European Union , 2024 „Erstens: gezielteres Handeln – und zwar die Vertiefung unserer Maßnahmen im Hinblick auf die Bezahlbarkeit, also sicherzustellen, dass wir die Probleme angehen, mit denen die Bürgerinnen und Bürger bei den Lebenshaltungskosten konfrontiert sind. Zweitens: Was wir tun können und wie wir handeln können angesichts der Auswirkungen neuer Technologien – insbesondere Künstliche Intelligenz, generative KI und weitere innovative Technologien in der Arbeitswelt. Und drittens: Wie wir Ungleichheiten effizienter und wirksamer angehen.“
Ein besonderer Fokus soll auf die 50 Millionen Menschen außerhalb des Arbeitsmarktes gelegt werden. Dabei gehe es vor allem um Frauen, Alleinerziehende und die Frage: Warum bleiben sie außerhalb des Arbeitsmarktes, nachdem sie Kinder bekommen haben?
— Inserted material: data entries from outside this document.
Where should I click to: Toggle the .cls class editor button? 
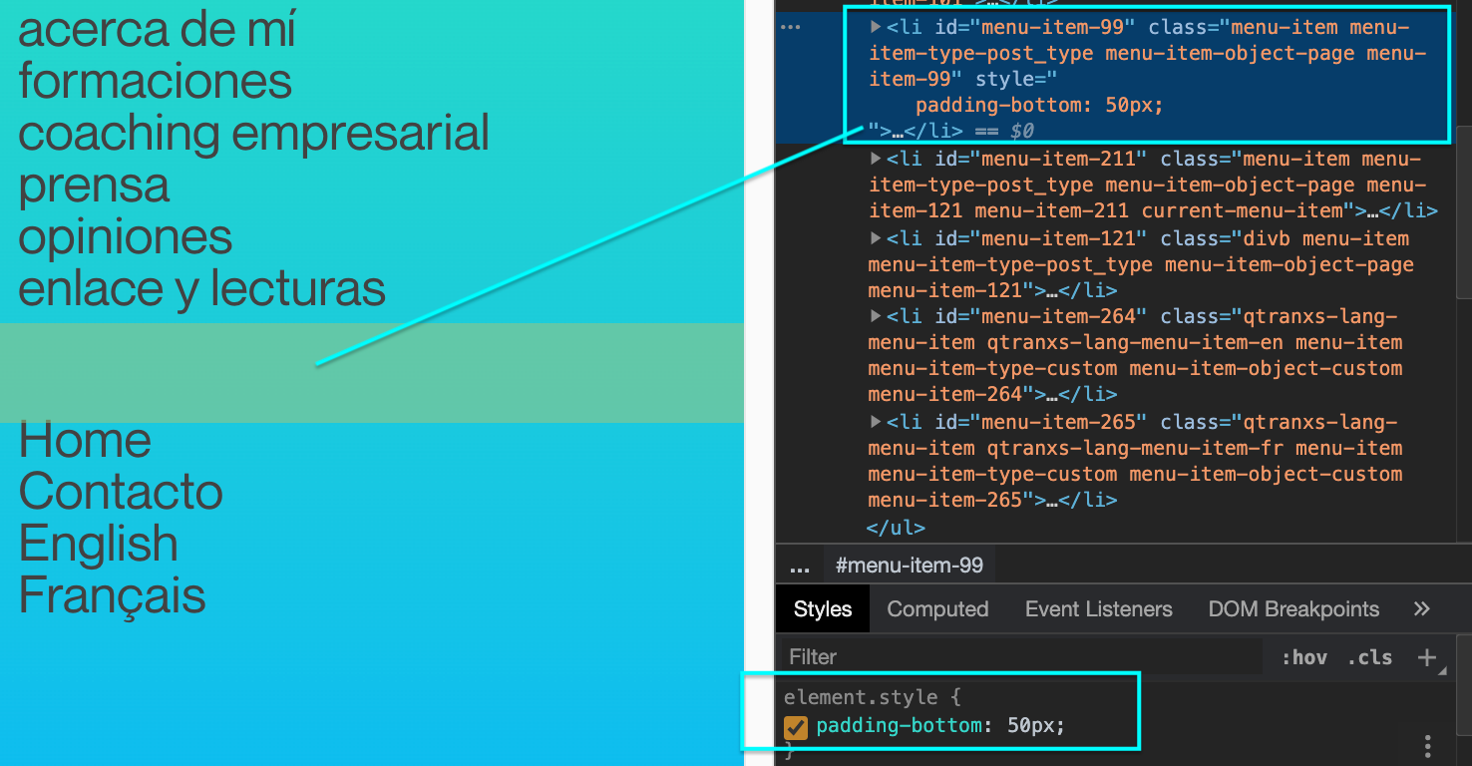pyautogui.click(x=1369, y=657)
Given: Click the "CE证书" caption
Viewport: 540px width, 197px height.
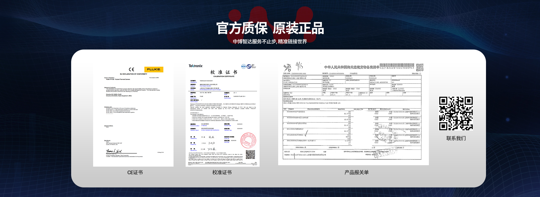Looking at the screenshot, I should coord(135,173).
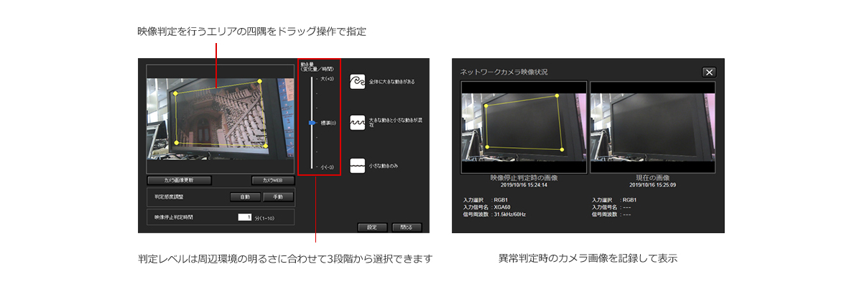Screen dimensions: 862x287
Task: Click bottom-right yellow corner handle in camera preview
Action: [267, 146]
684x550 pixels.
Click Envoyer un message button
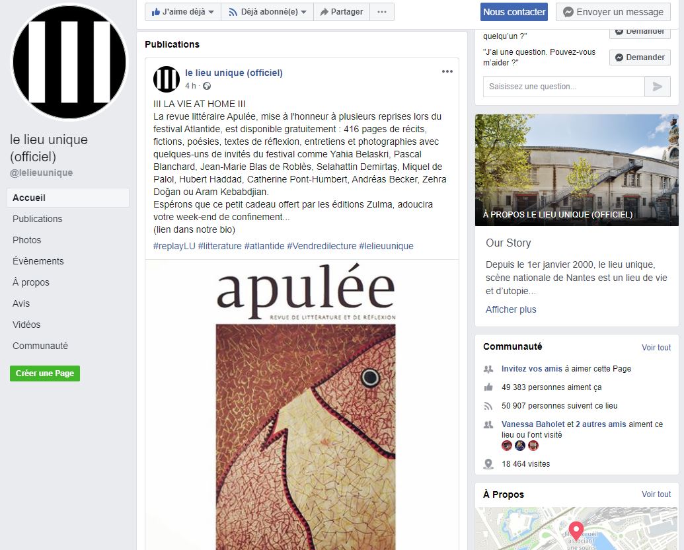(x=613, y=12)
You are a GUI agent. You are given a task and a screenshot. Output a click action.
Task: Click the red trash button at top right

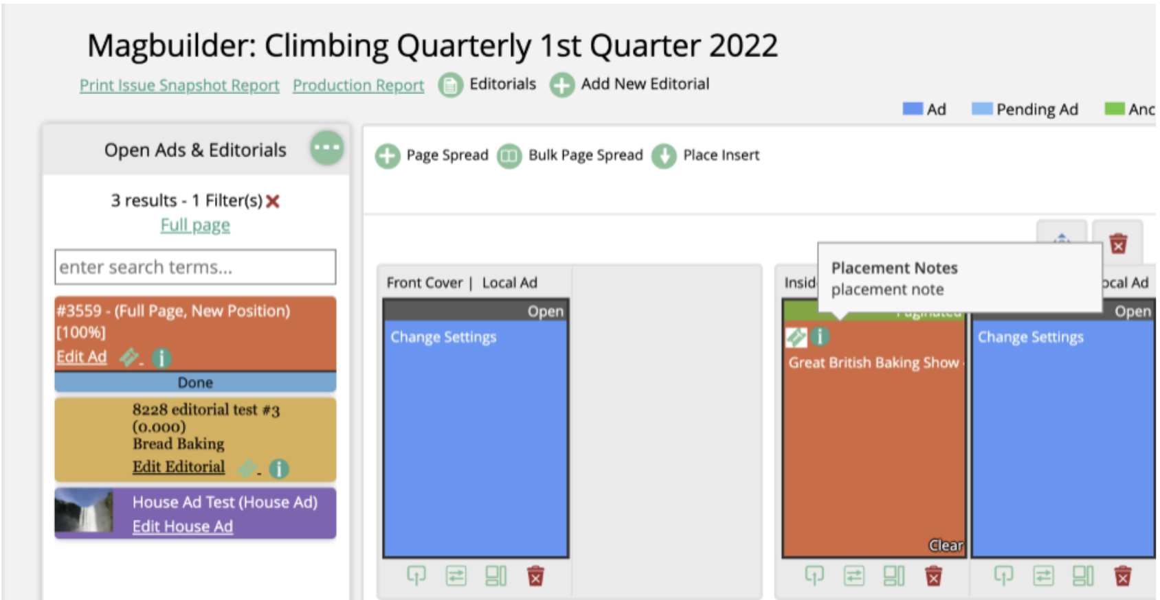pos(1118,243)
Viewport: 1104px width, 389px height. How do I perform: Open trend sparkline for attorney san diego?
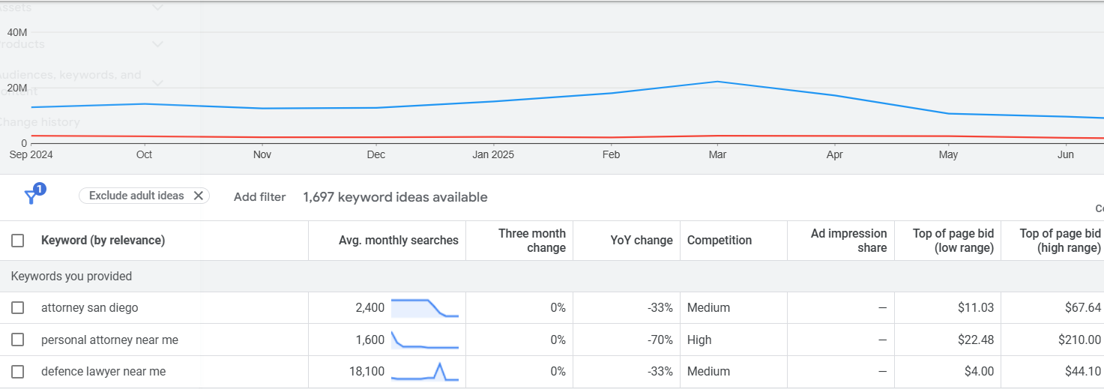click(424, 307)

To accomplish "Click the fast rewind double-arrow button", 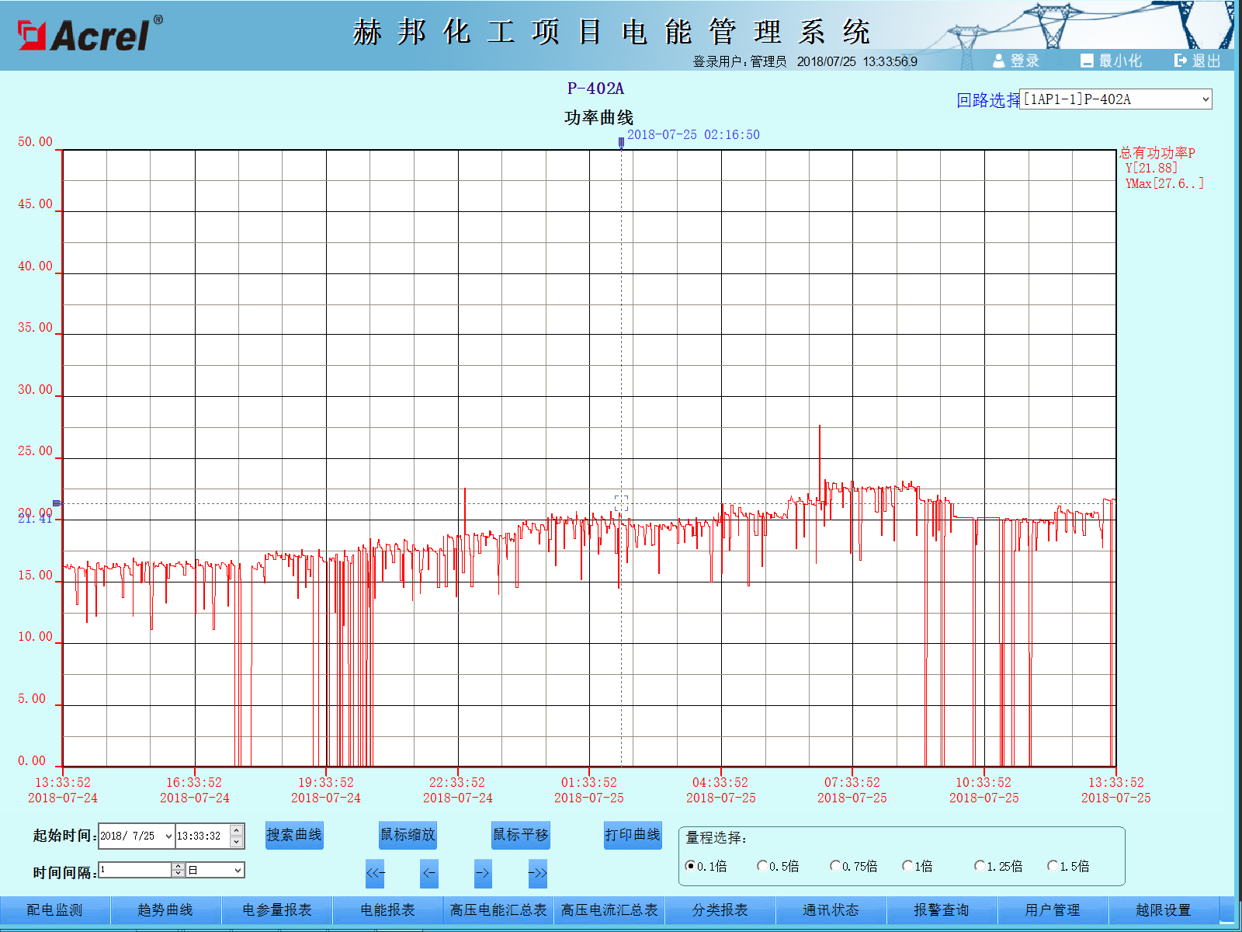I will (x=375, y=873).
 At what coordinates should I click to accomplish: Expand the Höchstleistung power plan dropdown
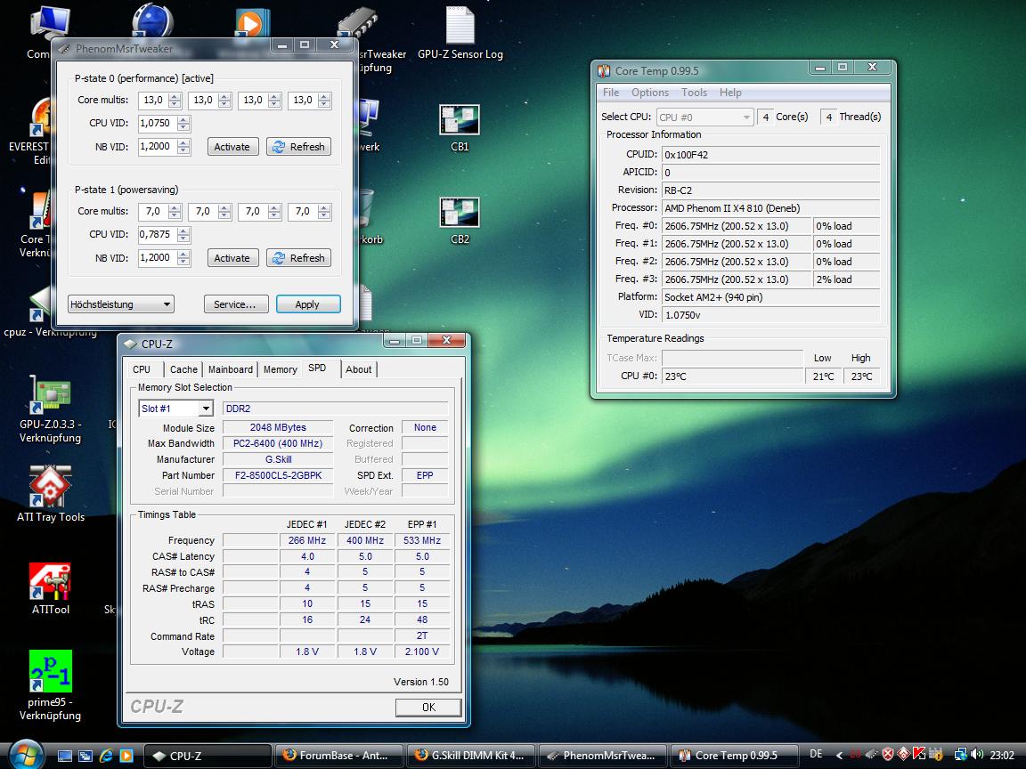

„Das Stichwort ist: Kinderbetreuung. Bezahlbare und zugängliche Kinderbetreuung ist unerlässlich für Frauen in der Forschung, unerlässlich für Frauen in der Landwirtschaft, und unerlässlich für Frauen in allen Branchen. (…). Wir schlagen vor – und wir fragen unsere Sozialpartner natürlich, ob sie ein europäisches Vorgehen für relevant halten –, die bestehenden Hindernisse und ihre verschiedenen Dimensionen zu analysieren und zu überlegen, wie wir diese besser überwinden können. Wie können wir diese Menschen außerhalb des Arbeitsmarktes besser identifizieren und erreichen? Wie können wir bessere Dienstleistungen kombinieren, wie zum Beispiel den Zugang zu Qualifikationen, zu Schulungen, Weiterbildungen und Umschulungen, kombiniert mit dem Zugang zu Kinderbetreuung?